Exercise brief :: Report each line of the records below that holds the word "next".

(Stored entries)
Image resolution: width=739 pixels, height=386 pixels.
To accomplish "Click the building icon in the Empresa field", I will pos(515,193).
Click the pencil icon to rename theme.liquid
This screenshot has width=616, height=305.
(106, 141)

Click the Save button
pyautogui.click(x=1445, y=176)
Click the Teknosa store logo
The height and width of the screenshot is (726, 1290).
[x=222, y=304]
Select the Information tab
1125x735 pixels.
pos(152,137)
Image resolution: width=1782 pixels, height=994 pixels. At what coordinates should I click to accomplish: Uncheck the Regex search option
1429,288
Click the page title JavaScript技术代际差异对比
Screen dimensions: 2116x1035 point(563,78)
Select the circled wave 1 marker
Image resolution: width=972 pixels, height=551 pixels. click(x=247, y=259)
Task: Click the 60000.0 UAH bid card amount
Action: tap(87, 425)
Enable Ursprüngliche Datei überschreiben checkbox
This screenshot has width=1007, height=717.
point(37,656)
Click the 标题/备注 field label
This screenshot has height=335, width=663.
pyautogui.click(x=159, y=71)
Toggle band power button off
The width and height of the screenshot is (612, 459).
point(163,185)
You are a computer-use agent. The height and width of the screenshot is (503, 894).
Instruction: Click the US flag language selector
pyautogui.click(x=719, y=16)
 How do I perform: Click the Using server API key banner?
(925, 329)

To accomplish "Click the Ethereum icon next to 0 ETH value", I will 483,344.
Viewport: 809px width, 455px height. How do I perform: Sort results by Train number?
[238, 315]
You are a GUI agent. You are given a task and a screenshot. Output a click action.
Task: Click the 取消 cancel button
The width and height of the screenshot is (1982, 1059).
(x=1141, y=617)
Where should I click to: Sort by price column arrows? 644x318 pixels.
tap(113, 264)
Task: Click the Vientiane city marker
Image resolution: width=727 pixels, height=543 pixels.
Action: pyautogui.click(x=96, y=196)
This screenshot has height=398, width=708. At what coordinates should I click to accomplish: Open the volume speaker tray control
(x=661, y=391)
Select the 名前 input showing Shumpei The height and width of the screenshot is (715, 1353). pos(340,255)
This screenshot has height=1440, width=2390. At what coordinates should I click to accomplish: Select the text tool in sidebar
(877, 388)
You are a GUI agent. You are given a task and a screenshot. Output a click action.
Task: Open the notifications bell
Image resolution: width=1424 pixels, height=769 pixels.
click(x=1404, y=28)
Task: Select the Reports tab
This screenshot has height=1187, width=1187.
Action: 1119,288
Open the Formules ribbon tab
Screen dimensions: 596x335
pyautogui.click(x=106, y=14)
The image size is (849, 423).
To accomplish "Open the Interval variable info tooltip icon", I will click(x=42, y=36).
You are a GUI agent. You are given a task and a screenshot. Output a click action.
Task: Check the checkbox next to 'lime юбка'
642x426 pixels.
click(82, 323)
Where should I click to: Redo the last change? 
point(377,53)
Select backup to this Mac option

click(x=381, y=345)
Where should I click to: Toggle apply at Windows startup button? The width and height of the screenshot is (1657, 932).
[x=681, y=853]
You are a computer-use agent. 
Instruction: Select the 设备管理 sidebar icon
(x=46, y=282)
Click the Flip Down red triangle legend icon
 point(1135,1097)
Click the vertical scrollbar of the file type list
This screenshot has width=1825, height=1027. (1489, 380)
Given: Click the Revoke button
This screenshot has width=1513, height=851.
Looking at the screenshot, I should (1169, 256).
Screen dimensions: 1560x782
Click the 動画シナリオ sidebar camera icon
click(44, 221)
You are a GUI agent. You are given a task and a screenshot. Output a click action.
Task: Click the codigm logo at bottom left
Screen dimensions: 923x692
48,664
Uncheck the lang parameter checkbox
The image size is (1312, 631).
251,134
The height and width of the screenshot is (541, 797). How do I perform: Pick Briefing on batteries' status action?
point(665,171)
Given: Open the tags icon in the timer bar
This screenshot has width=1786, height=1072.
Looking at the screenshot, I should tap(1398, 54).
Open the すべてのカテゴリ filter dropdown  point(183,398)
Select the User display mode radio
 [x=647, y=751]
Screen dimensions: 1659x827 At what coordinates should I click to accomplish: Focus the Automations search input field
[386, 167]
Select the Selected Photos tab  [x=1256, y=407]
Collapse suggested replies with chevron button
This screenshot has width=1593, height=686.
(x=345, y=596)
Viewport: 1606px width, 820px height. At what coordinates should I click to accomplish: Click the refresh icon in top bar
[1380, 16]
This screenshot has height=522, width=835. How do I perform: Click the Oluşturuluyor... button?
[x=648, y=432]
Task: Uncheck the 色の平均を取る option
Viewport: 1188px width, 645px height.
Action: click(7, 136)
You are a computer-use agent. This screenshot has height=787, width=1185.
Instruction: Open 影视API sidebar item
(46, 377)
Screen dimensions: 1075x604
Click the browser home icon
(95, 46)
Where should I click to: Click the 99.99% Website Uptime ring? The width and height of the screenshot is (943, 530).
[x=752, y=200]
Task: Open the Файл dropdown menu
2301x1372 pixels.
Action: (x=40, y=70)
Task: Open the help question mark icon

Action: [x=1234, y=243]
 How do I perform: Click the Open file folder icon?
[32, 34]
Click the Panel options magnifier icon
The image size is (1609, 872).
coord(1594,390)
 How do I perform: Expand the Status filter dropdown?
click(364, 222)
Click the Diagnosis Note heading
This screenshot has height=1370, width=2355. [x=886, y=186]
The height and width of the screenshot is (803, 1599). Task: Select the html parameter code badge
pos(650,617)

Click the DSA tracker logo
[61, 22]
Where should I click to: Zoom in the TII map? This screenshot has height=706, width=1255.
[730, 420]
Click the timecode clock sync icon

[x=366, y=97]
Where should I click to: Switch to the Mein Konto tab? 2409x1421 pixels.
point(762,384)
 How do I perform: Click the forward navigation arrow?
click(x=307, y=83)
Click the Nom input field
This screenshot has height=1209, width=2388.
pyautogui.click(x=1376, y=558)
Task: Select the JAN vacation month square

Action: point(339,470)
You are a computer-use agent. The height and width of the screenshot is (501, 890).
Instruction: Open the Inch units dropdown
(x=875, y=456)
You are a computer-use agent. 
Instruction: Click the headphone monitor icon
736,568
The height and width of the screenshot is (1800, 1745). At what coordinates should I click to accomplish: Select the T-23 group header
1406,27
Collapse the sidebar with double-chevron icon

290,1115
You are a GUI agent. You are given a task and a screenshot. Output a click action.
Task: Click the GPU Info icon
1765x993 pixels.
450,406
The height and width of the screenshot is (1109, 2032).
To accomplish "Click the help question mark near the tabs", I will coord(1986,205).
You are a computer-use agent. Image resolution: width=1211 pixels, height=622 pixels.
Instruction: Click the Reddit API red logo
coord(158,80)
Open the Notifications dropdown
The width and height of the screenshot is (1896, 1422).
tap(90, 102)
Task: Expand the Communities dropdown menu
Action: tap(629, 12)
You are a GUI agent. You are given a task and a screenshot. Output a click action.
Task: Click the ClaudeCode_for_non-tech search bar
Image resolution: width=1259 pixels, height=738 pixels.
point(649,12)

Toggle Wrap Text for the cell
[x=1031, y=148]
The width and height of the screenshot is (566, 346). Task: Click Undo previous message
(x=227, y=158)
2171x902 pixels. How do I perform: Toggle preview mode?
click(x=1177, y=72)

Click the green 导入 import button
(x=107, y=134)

Result for this exercise ::
To accomplish "Click the Ethereum icon next to 0 ETH value", I will 483,344.
Task: Check the checkbox next to 'lime юбка'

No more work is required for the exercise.